In una nota, il gruppo di opposizione afferma di aver trasmesso una comunicazione formale all'ente chiedendo l'immediato intervento dell'amministrazione comunale.
«Il Movimento Politico Insieme si Può – si legge nella nota – ha chiesto ufficialmente la sospensione in autotutela della procedura relativa alla selezione pubblica per una unità di Agente di Polizia Locale».
Secondo la minoranza, emergerebbero criticità nella nomina della commissione incaricata di valutare i candidati. «Abbiamo sollevato dubbi sulla legittimità della nomina della Commissione Esaminatrice», sostiene il gruppo, evidenziando come «risulterebbe in netto contrasto con il Dpr n. 82 del 16 giugno 2023, articolo 9 comma 9, la nomina di un componente che è stato collocato a riposo da oltre un triennio rispetto alla data di pubblicazione del bando di concorso e che pertanto non detiene i requisiti necessari previsti dalla legge».
La minoranza sottolinea inoltre un ulteriore aspetto relativo alla scelta del componente contestato. «Tale pensionato di lungo corso – afferma Insieme si Può – è stato scelto tra ben 79 profili disponibili, nella stessa giornata in cui sono stati stabiliti i criteri di scelta».

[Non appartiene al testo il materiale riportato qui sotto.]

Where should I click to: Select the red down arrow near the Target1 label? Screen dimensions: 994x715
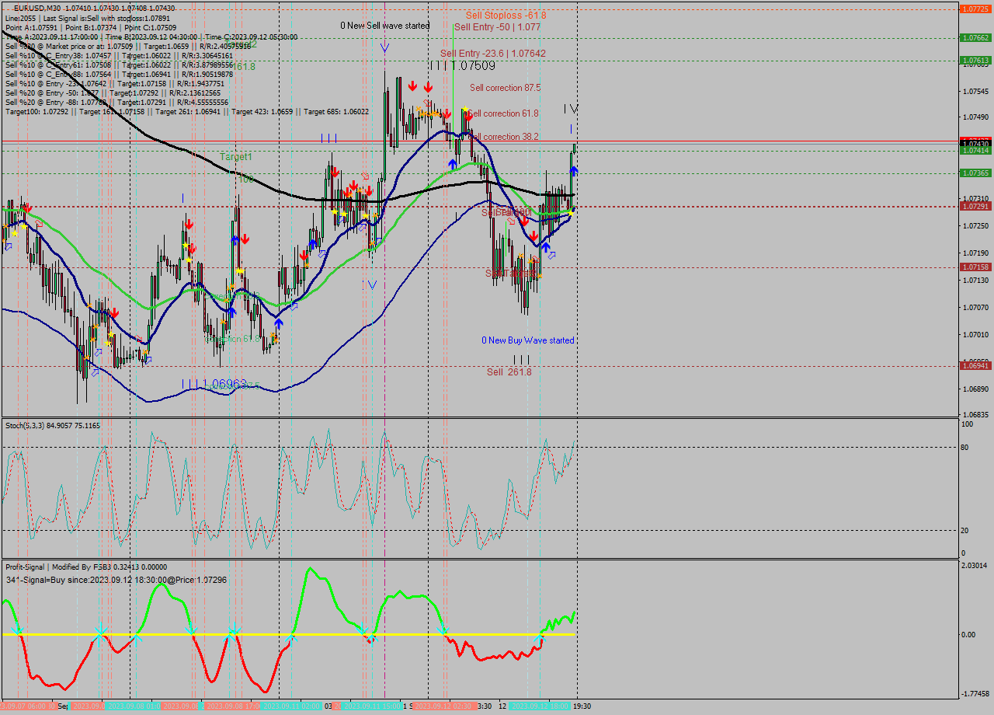coord(335,172)
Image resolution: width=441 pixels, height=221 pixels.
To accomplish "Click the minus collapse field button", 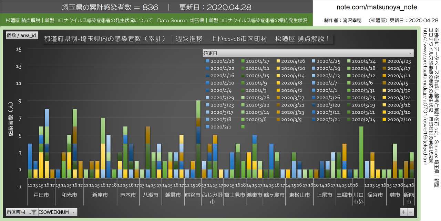I will 410,212.
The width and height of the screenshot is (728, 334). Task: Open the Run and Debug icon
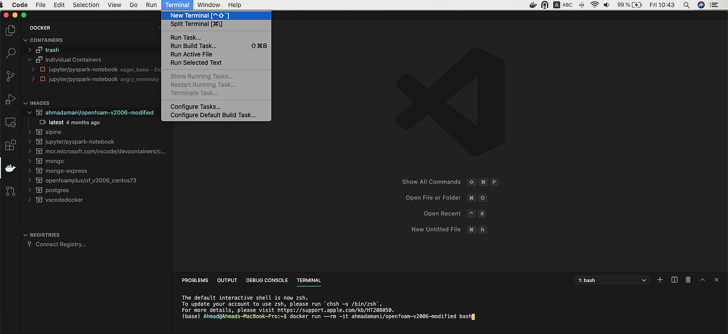pos(10,99)

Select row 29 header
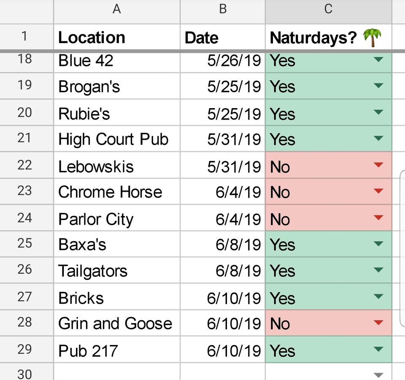[25, 349]
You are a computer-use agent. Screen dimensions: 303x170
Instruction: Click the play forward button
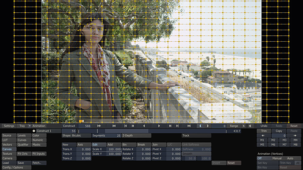(159, 126)
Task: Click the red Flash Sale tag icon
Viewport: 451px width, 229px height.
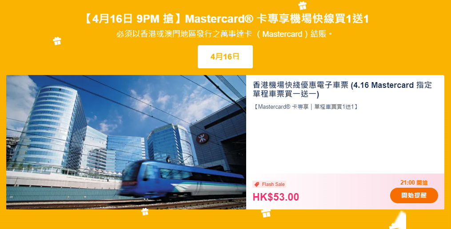Action: 257,185
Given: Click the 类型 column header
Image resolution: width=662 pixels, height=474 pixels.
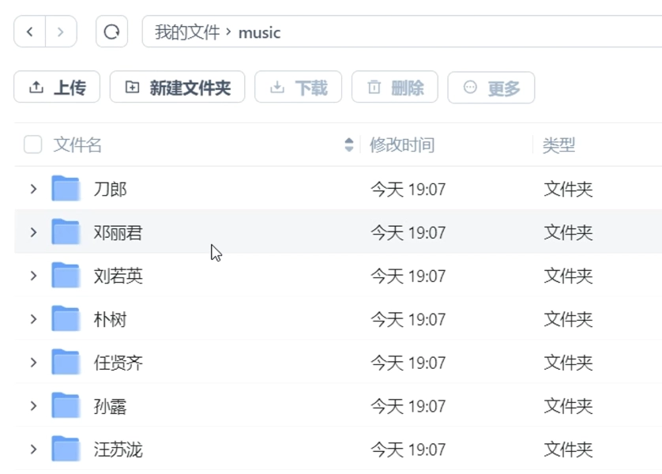Looking at the screenshot, I should tap(559, 145).
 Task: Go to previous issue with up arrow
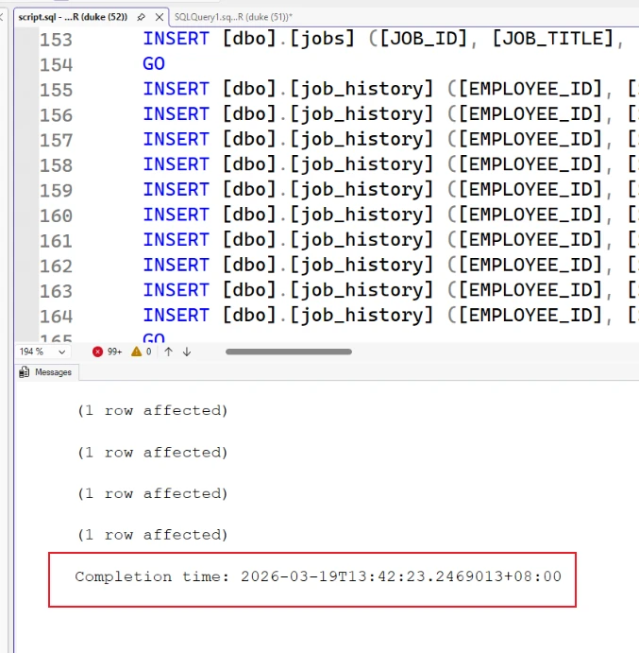point(168,352)
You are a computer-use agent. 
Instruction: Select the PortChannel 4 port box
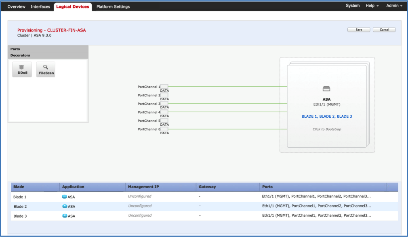164,112
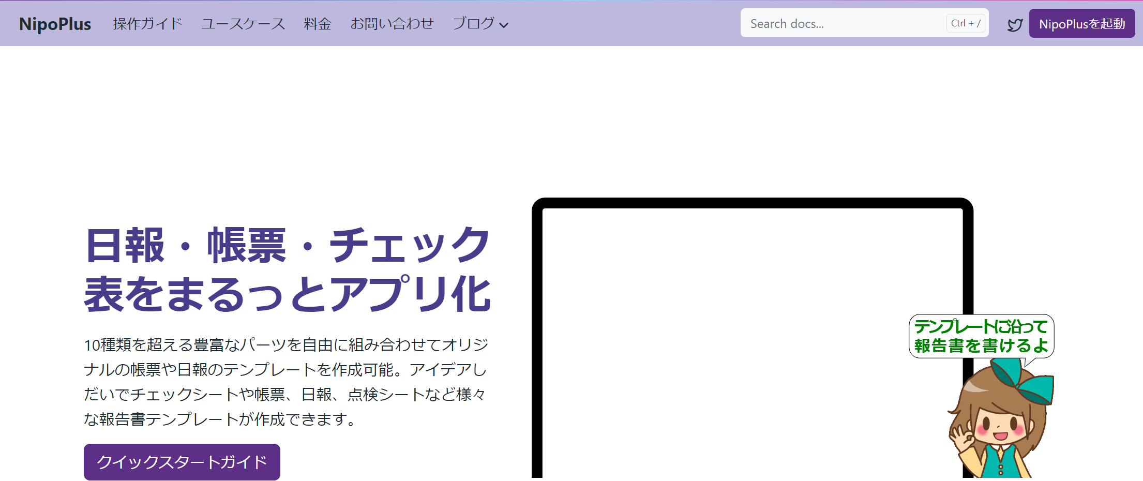Click the green テンプレートに沿って speech bubble
The height and width of the screenshot is (481, 1143).
(981, 336)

Nel documento viene poi affrontata anche la questione economico-finanziaria dell'ente. «Il Comune di Aprigliano – prosegue la nota – risulta essere in predissesto e il relativo piano è al vaglio della Corte dei Conti. Per questo motivo avrebbe dovuto optare preliminarmente per la procedura di mobilità volontaria, evitando di sostenere costi per una procedura concorsuale».
Per il gruppo consiliare si tratterebbe di una situazione che merita particolare attenzione. «Un grosso errore tecnico che non può passare inosservato e che, a questo punto, accende inevitabilmente i riflettori su un concorso già molto chiacchierato fin dal suo annuncio».
La minoranza richiama inoltre alcune voci che circolerebbero in paese, pur senza fornire elementi a sostegno delle stesse. «Sono molti infatti i rumors che vedrebbero già un vincitore annunciato ancor prima dello svolgimento degli esami», scrive il movimento.
Infine, il gruppo chiede un intervento immediato prima dello svolgimento delle prove. «La prova scritta è stata già convocata per il prossimo 23 giugno 2026 e, a questo punto, riteniamo che debba essere obbligatoriamente annullata a tutela sia dei partecipanti al concorso pubblico sia dell'intera comunità apriglianese».